• **Work to complete**
The required answer is a copy of each line in the entries below that includes "agent".

Provided records: Begin

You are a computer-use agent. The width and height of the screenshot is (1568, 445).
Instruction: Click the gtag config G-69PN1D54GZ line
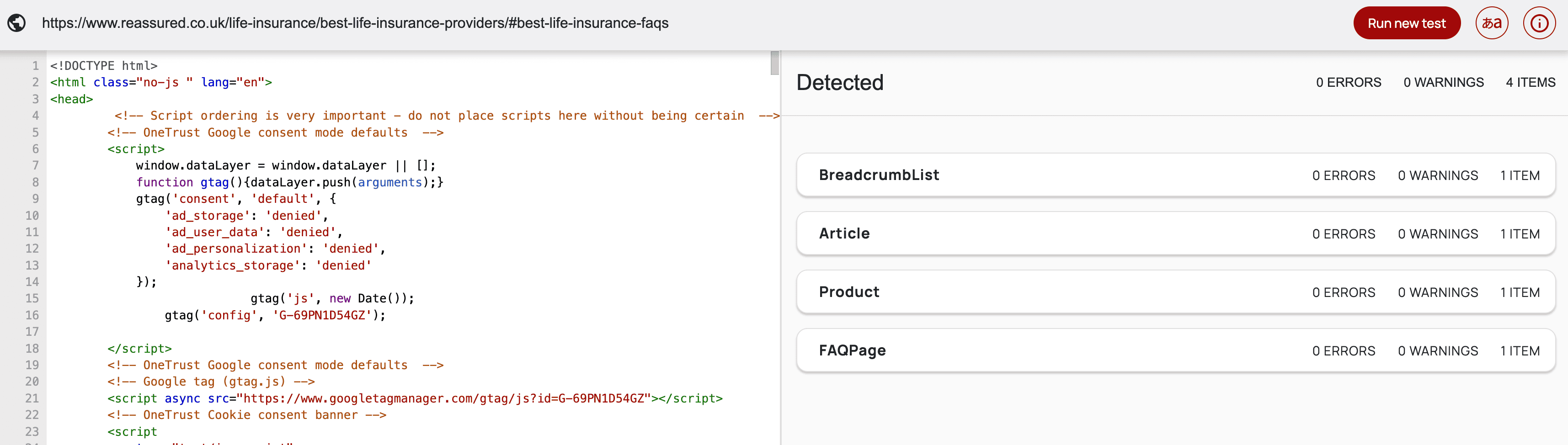(275, 315)
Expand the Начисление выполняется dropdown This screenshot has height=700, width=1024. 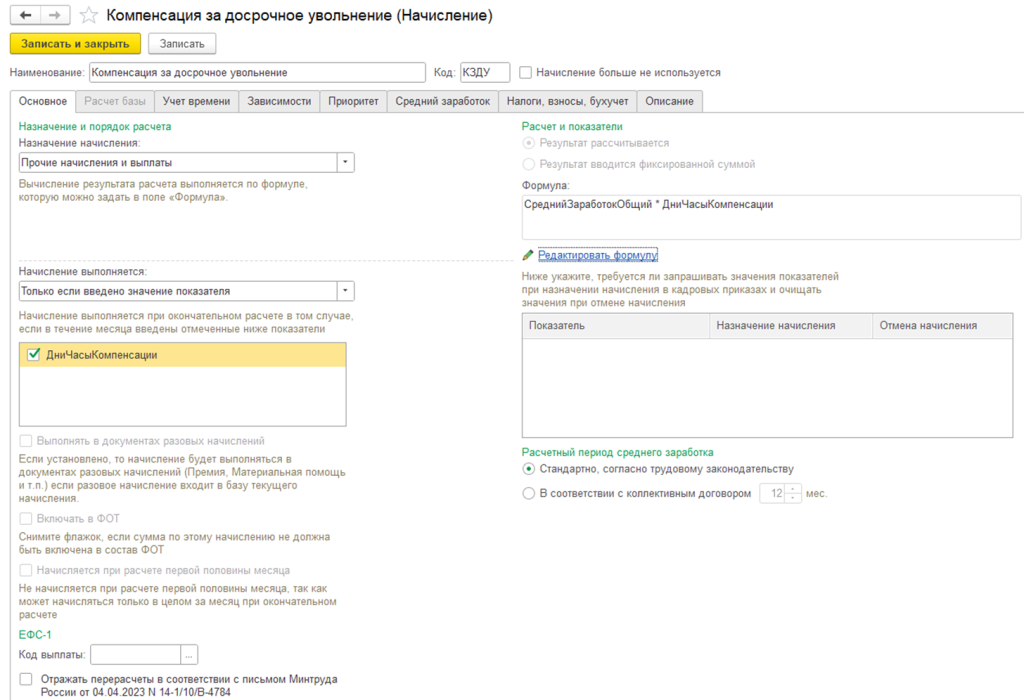point(345,291)
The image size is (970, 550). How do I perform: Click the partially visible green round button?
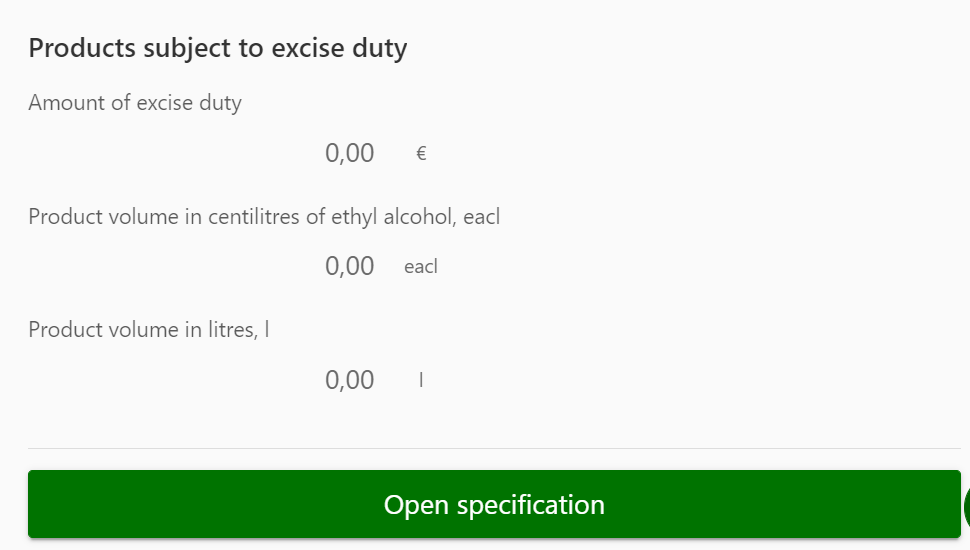[x=966, y=508]
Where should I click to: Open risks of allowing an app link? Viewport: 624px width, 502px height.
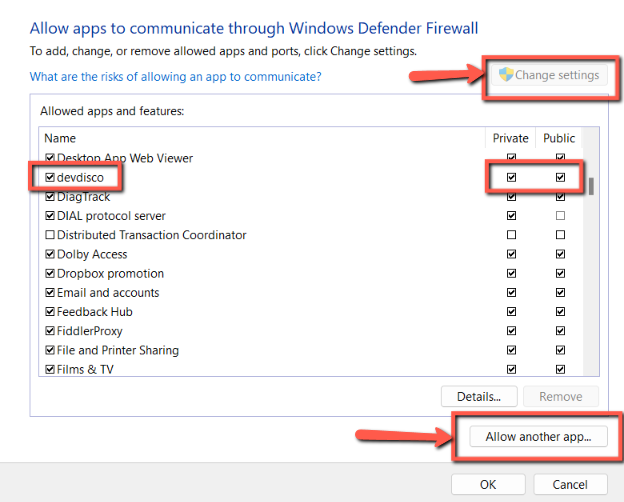pos(175,76)
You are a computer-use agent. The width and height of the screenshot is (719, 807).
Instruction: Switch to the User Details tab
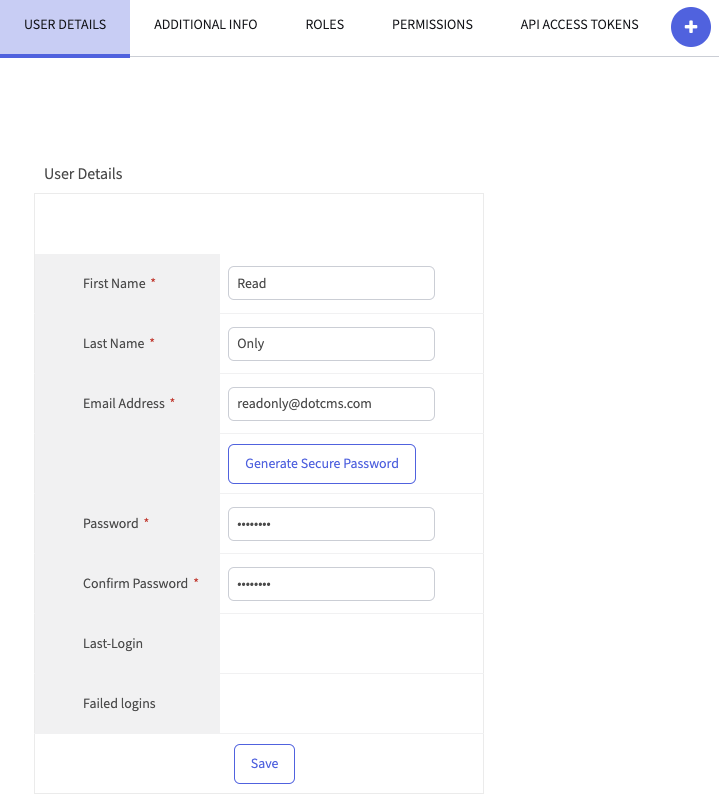pos(65,25)
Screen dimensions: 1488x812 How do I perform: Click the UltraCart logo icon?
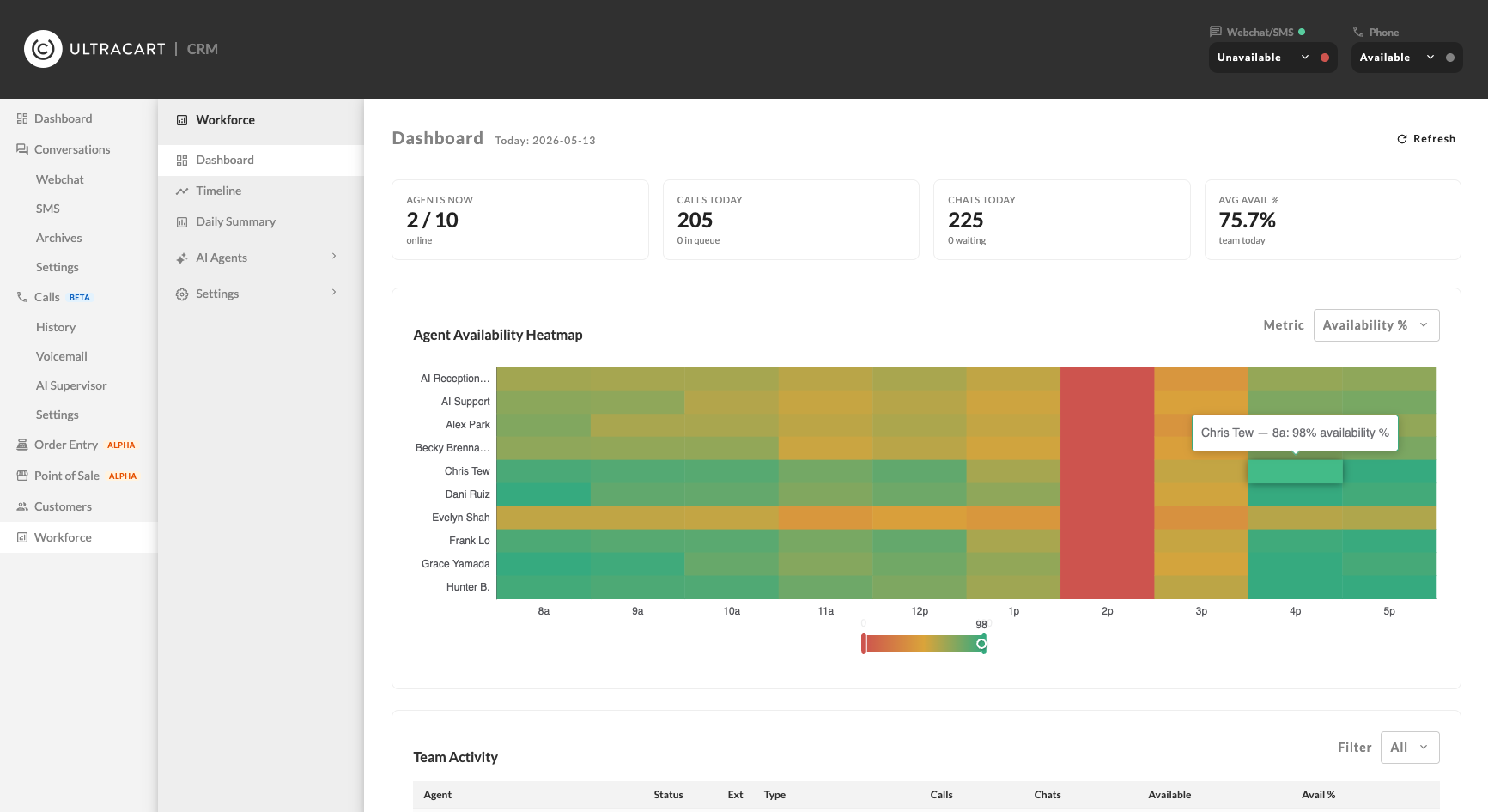43,49
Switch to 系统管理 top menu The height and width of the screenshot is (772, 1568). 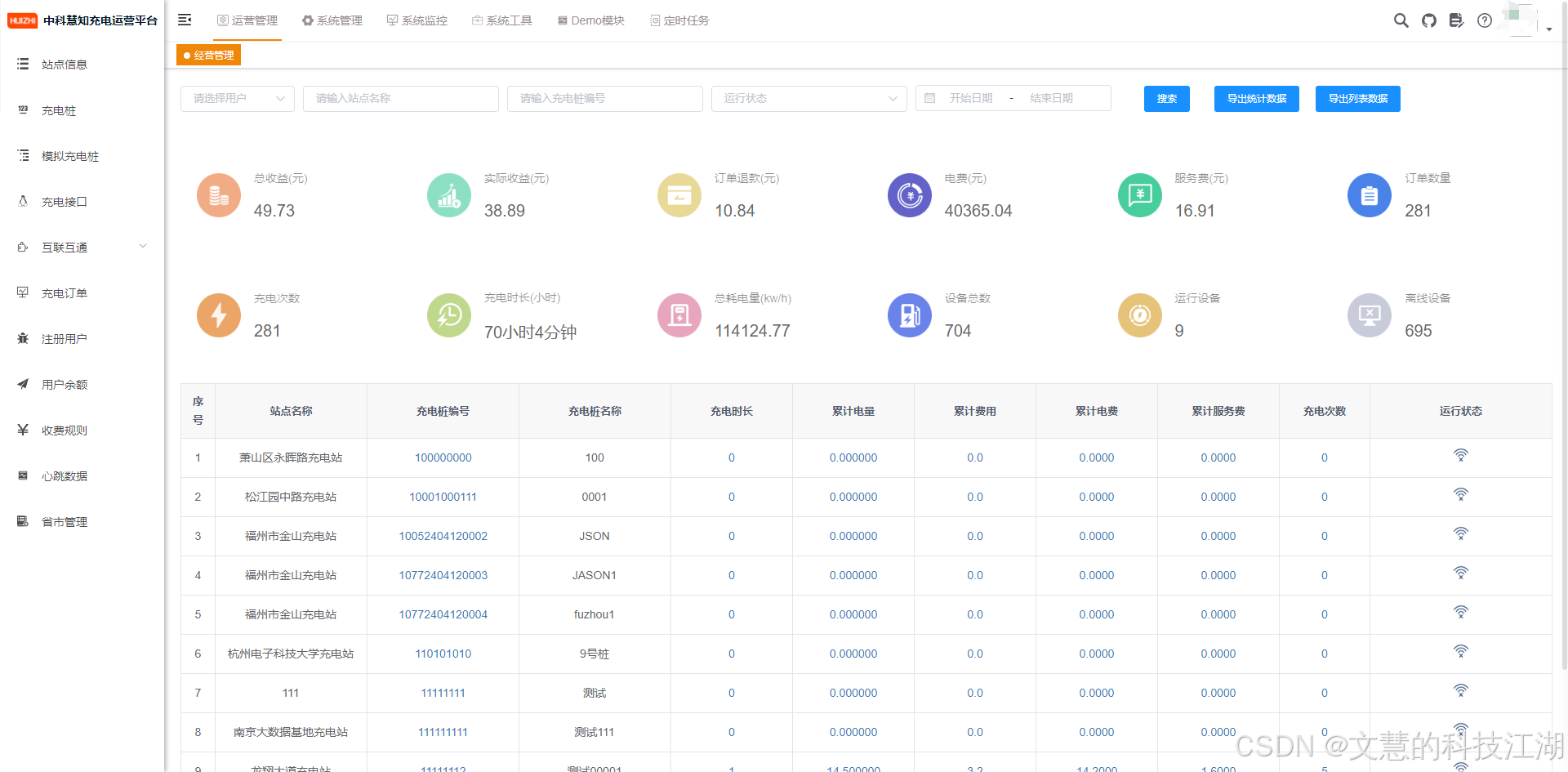[332, 20]
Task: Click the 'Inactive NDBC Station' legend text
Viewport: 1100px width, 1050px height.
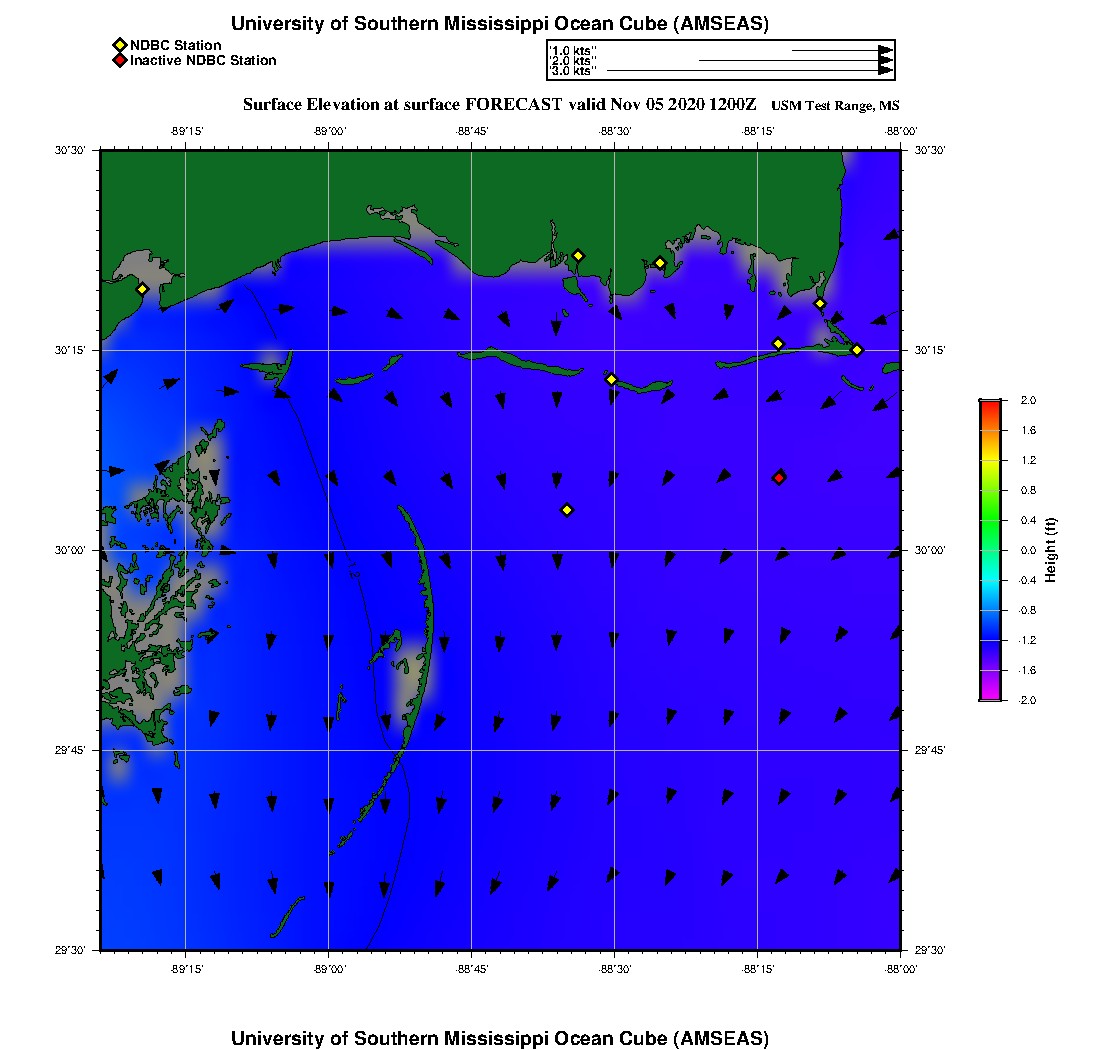Action: pyautogui.click(x=203, y=61)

Provided records: End

• **Task result**
You are a computer-use agent. The width and height of the screenshot is (1568, 445).
You are a computer-use agent. The width and height of the screenshot is (719, 807).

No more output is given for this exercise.